E continua complementando que a diferença fundamental entre o de Braços Abertos e o Recomeço é o controle do próprio usuário sobre o tratamento. “No Recomeço tem os gerentes de caso, o usuário não responde por si, é o gerente que vai falar o que ele vai fazer. Já no de Braços Abertos o tratamento é composto com o usuário. São diferenças bem claras entre uma perspectiva de redução de danos e uma perspectiva centrada na abstinência”.

Segurança

O psiquiatra Dartiu Xavier critica a atuação das forças de segurança na Cracolândia. “É um dos pontos onde critico o De Braços Abertos. Como eu estou lá só como assessor eu me dispus a dar um treinamento para as equipes que vão agir na rua. Fiz esse treinamento e quis incluir muito a GCM e a Polícia nesse treinamento, só que eles não foram”, explica.

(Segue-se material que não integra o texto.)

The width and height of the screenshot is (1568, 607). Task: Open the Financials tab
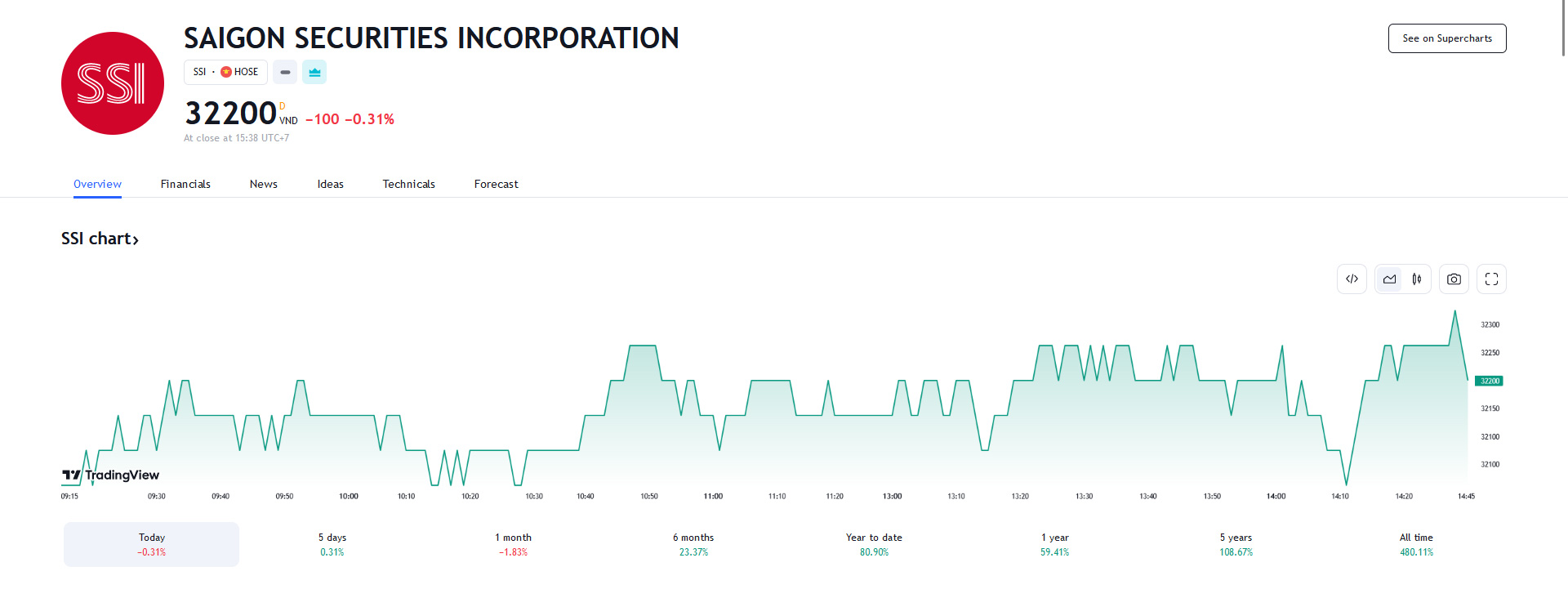185,184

Segundo Xavier, como consequência as forças de repressão “faziam um trabalho ‘atravessado’, atravessavam a proposta de redução de danos. Isso porque no mundo inteiro onde houve a aplicação desses projetos houve toda uma colaboração da polícia, da comunidade como um todo”.

Ainda sobre isso o psiquiatra destaca que existe uma relação pervertida entre policia e tráfico. “Então ao mesmo tempo a polícia é o fornecedor e o repressor, é uma coisa muito promíscua né? Mas eu acho que isso não é culpa dos policiais, é culpa da política proibicionista, como era na lei seca americana.”

Números

O acesso aos números do programa Recomeço é difícil e a Secretaria da Saúde não forneceu diversos dados solicitados pela reportagem, como o valor do repasse do governo para comunidades terapêuticas ou o acompanhamento pós-internação.

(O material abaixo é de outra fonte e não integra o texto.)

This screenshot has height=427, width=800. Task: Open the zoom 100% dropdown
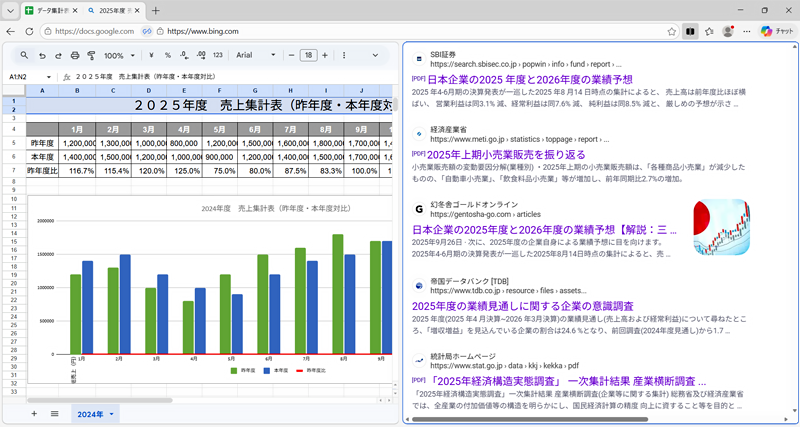(x=120, y=55)
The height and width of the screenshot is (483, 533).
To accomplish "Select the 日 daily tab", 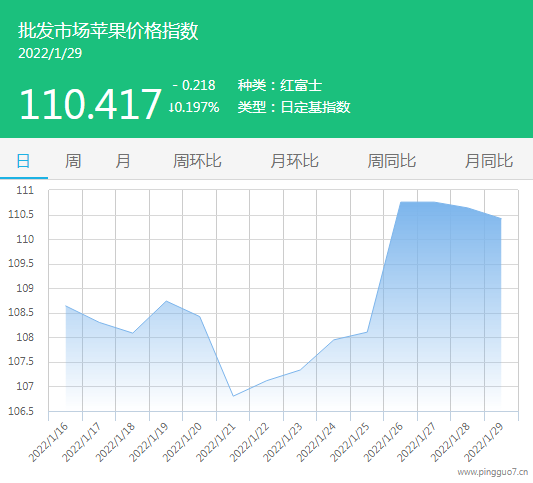I will click(x=23, y=161).
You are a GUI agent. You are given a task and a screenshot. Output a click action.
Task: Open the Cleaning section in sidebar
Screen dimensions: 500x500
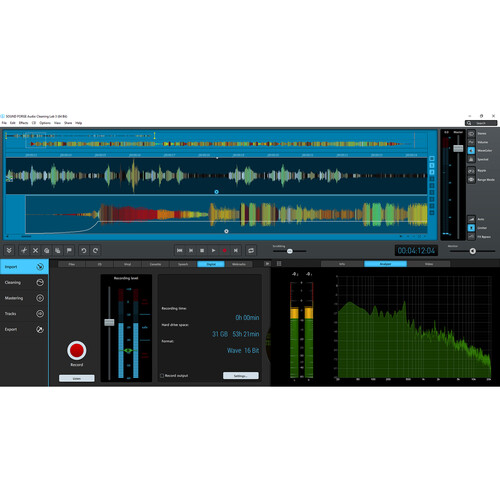24,282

Ao invés disso, via assessoria de imprensa, o órgão informou que até o momento“o Cratod realizou 30.307 acolhimentos e fez 14.071 encaminhamentos de pacientes para internação, das quais 12.026 (85,5%) ocorreram de forma voluntária, isto é, com o consentimento do dependente. Também foram realizados 70.038 atendimentos telefônicos na unidade”, e que está testando o modelo de moradia assistida para pacientes após a internação.

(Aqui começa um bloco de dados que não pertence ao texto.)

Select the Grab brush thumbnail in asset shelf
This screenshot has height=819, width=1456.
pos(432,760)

A transparência é outro ponto gritante de diferença entre os programas estadual e municipal: o De Braços Abertos divulga periodicamente ao público suas estatísticas, e a Secretaria de Segurança Urbana forneceu para a reportagem as informações que seguem, referente ao dia 24 de agosto e são do Cadastro Único, que realiza pesquisas atualizadas diariamente sobre o programa.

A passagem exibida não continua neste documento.